What is required =
Write the records out once more, exactly as they are given.

[Items from a dataset]

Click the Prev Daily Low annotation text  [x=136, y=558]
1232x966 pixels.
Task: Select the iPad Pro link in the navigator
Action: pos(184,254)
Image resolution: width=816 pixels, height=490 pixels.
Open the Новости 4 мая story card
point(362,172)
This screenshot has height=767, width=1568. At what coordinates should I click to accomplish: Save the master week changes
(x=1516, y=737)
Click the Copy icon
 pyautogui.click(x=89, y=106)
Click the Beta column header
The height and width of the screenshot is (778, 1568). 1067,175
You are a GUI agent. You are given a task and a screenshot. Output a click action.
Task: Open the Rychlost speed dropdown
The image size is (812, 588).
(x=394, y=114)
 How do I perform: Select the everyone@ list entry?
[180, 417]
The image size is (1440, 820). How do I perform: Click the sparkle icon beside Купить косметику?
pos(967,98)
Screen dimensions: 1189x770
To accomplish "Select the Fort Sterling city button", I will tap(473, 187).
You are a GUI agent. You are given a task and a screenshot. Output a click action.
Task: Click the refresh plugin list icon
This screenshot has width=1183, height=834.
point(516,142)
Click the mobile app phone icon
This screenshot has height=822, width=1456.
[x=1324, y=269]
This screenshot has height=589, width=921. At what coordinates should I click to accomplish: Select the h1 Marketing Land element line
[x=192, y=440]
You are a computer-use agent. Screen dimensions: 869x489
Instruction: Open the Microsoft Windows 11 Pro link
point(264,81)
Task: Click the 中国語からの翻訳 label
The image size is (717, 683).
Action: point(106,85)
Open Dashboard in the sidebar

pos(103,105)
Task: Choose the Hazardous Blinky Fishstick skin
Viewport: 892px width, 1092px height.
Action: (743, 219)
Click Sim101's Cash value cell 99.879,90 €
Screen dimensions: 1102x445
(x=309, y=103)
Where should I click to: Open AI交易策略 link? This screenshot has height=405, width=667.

Finished exercise =
Click the Prev Daily Low annotation text  [x=136, y=558]
1232x966 pixels.
Task: Select the iPad Pro link in the navigator
Action: pos(184,254)
Image resolution: width=816 pixels, height=490 pixels.
Open the Новости 4 мая story card
point(362,172)
This screenshot has height=767, width=1568. At what coordinates should I click to accomplish: Save the master week changes
(x=1516, y=737)
Click the Copy icon
 pyautogui.click(x=89, y=106)
Click the Beta column header
The height and width of the screenshot is (778, 1568). 1067,175
You are a GUI agent. You are given a task and a screenshot. Output a click action.
Task: Open the Rychlost speed dropdown
The image size is (812, 588).
(x=394, y=114)
 How do I perform: Select the everyone@ list entry?
[180, 417]
The image size is (1440, 820). How do I perform: Click the sparkle icon beside Купить косметику?
pos(967,98)
Screen dimensions: 1189x770
To accomplish "Select the Fort Sterling city button", I will tap(473, 187).
You are a GUI agent. You are given a task and a screenshot. Output a click action.
Task: Click the refresh plugin list icon
This screenshot has width=1183, height=834.
point(516,142)
Click the mobile app phone icon
This screenshot has height=822, width=1456.
[x=1324, y=269]
This screenshot has height=589, width=921. At what coordinates should I click to accomplish: Select the h1 Marketing Land element line
[x=192, y=440]
You are a computer-use agent. Screen dimensions: 869x489
Instruction: Open the Microsoft Windows 11 Pro link
point(264,81)
Task: Click the 中国語からの翻訳 label
The image size is (717, 683).
Action: point(106,85)
Open Dashboard in the sidebar

pos(103,105)
Task: Choose the Hazardous Blinky Fishstick skin
Viewport: 892px width, 1092px height.
Action: (743, 219)
Click Sim101's Cash value cell 99.879,90 €
Screen dimensions: 1102x445
(x=309, y=103)
Where should I click to: Open AI交易策略 link? This screenshot has height=405, width=667.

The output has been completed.